Entertainment and fairness
I've been pondering this game for a week - I'm not overly annoyed at what I did, or what I was told, but of the implications. Basically, I had this fantastic opportunity to be the junior assistant in a game with the U18 team from the boarding school I usually write about during the winter, in a game against existing and wannabe professionals; in other words, a great experience. On the other side was another ref who's been working professional games for a couple of years (although not too many, because he's very young), and a very experienced Grade 5 who has a National NISOA badge and done professional-level games.Ninety-nine percent of what I did was fine. I kept up with play, did my job, got no complaints from the players or coaches. No complaint from the referees, either, except for one foul call I made. For the most part, given the level of skill, we let the players go. Since the kids are all planning on playing college, professional, or for their country (several players are on the rosters for their respective youth national teams), we didn't call any ticky-tacky stuff - at all. At first the kids were schooling the vets, going to a 2-0 lead - but as the game went down, it ended up as a tie. The call the center talked to me about was a foul right in front of me, where a defender who was more than a foot taller (who knows how much more he weighed - he was built like a wrestler) than his opponent, put both hands on the attacker's shoulder and simply pushed him down.

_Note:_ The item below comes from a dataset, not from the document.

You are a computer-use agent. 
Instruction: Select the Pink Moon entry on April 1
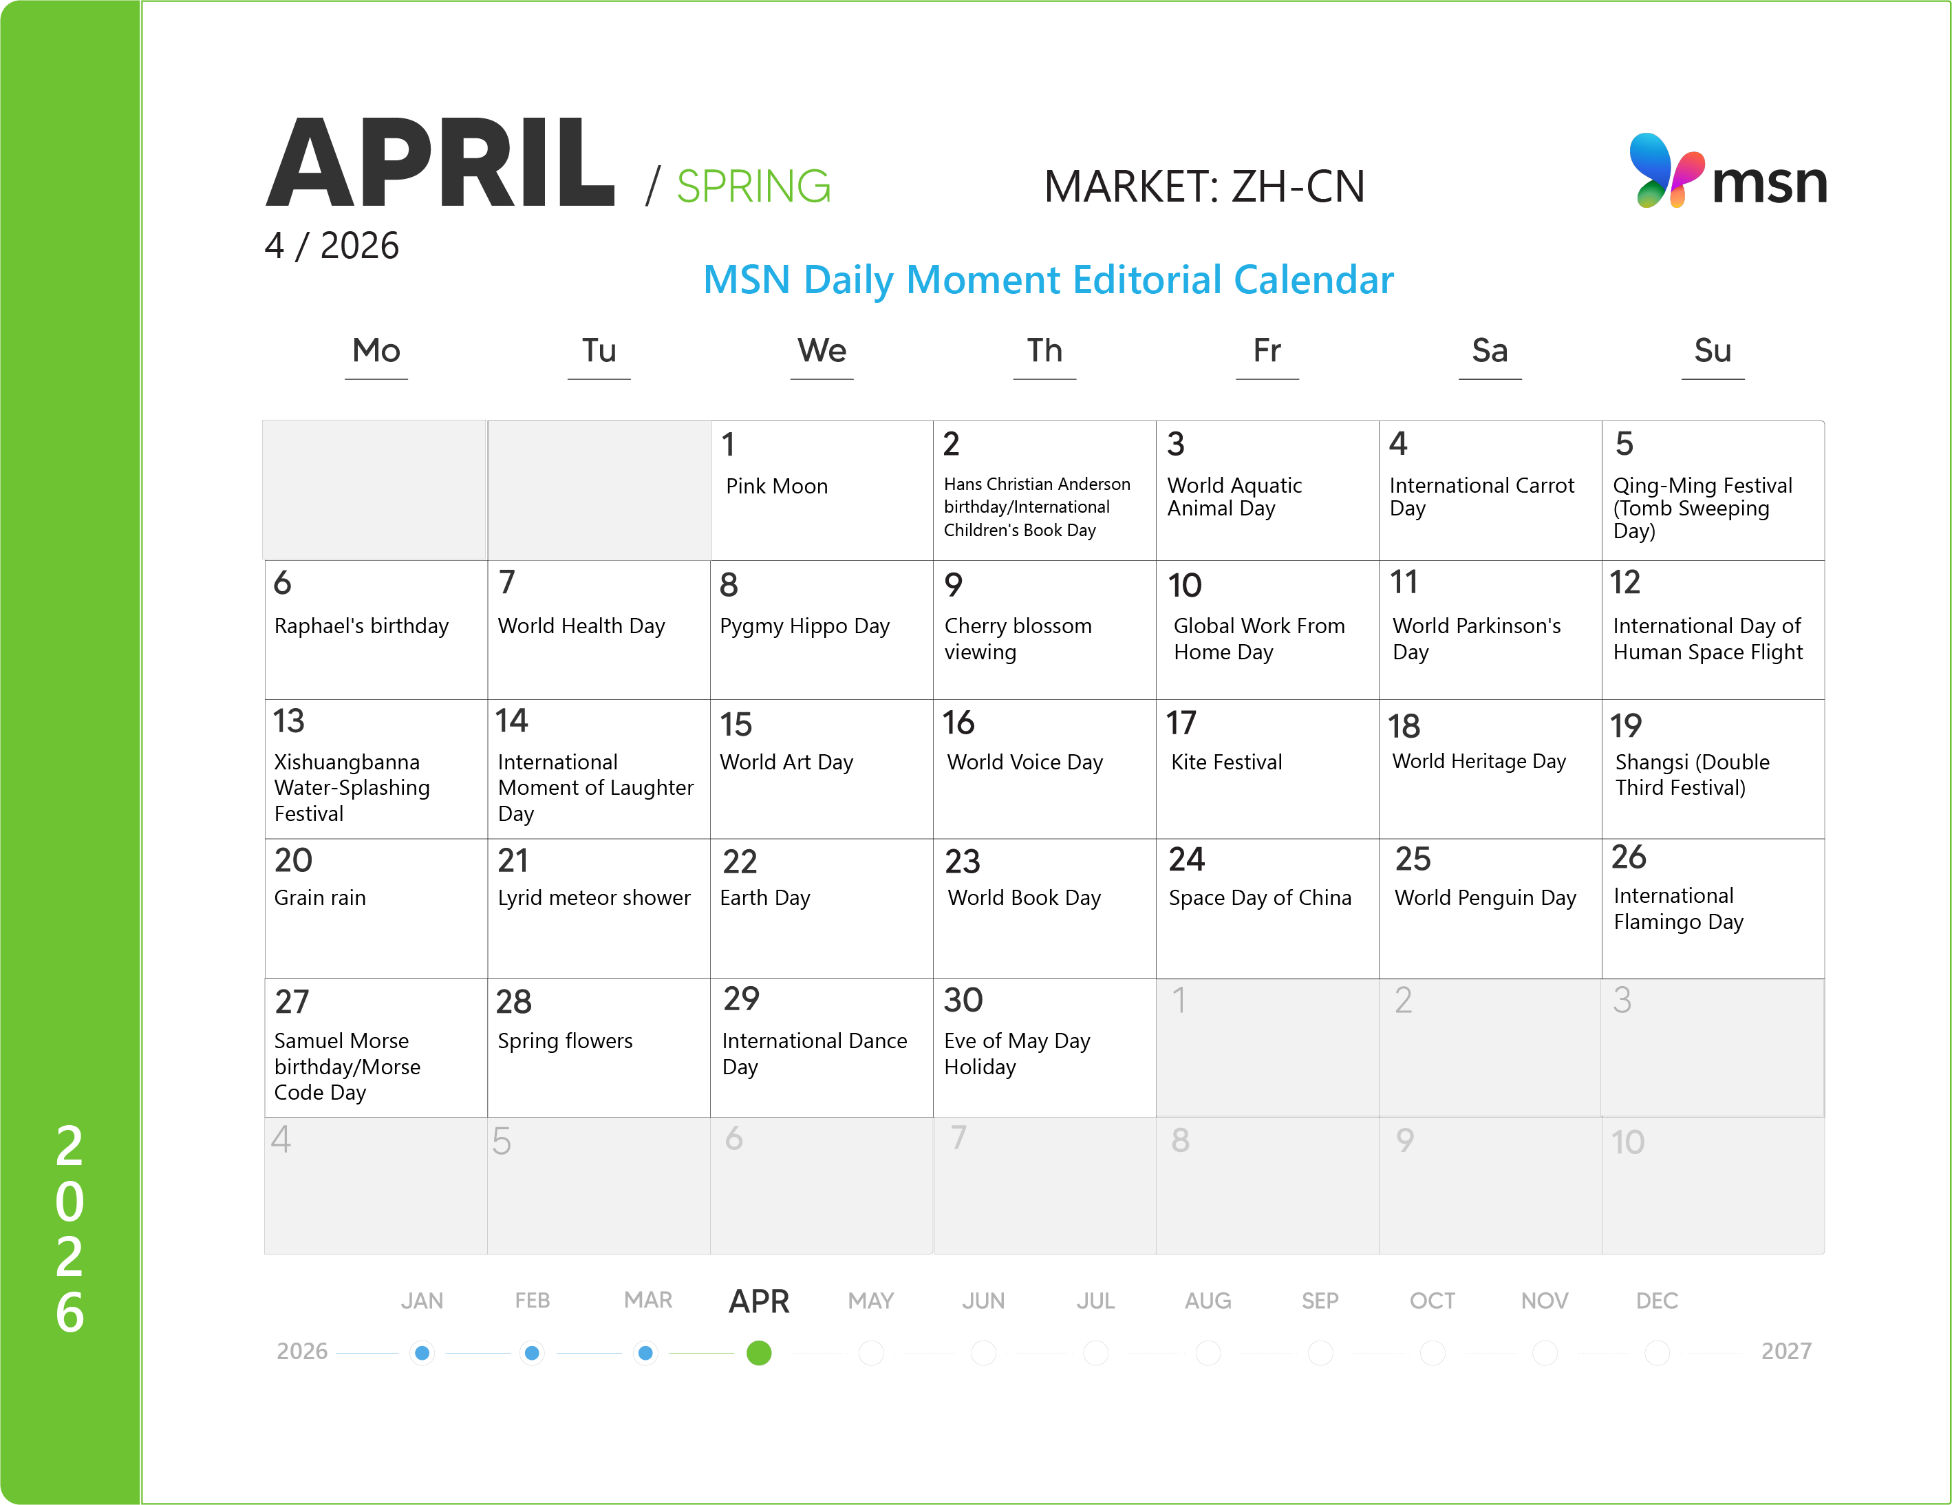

Now, I understand that as referees in soccer we have a lot more man management to deal with. If a team is playing through fouls but getting pissed off, maybe they need a whistle and the perp a talking to show that we're paying attention to keep things running smooth. But something just didn't feeling right here. I was told the foul was legit, but apparently the last six calls went against them as well, and he didn't want to call a seventh, and at that location (it was just inside the attacking zone) because it was making the professionals testy. OK - not a good enough call for this game I can understand - I thought it was fairly egregious, but I'm not in-charge. It was also pretty apparent who would be the fouler, so waiving me down would be an option (and I do try to live by my not being offended by being overrode by the center - it's the center's job, after-all). But not wanting to call a legitimate foul for man management purposes - well, I hope I'm just misinterpreting.
The thing that bugs me, is that soccer referees are told over and over again that MLS is an entertainment, and should not be reffed like a sport. It bothers me that the USSF thinks that soccer is so boring that they need the referee not just to protect players and teams, but fudge it for the audience's benefit. I understand that you need to let more go as the skills levels increase, but why make things deliberately unfair? Soccer is enjoyable on its own, as its own. Let the ref try to keep the game moving, but let's also try to keep it fair - if a team is committing the bulk of the fouls, they should get the bulk of the calls. It seems to be that when you move to that point, you're no longer a referee, but have become just as partisan as any coach or player.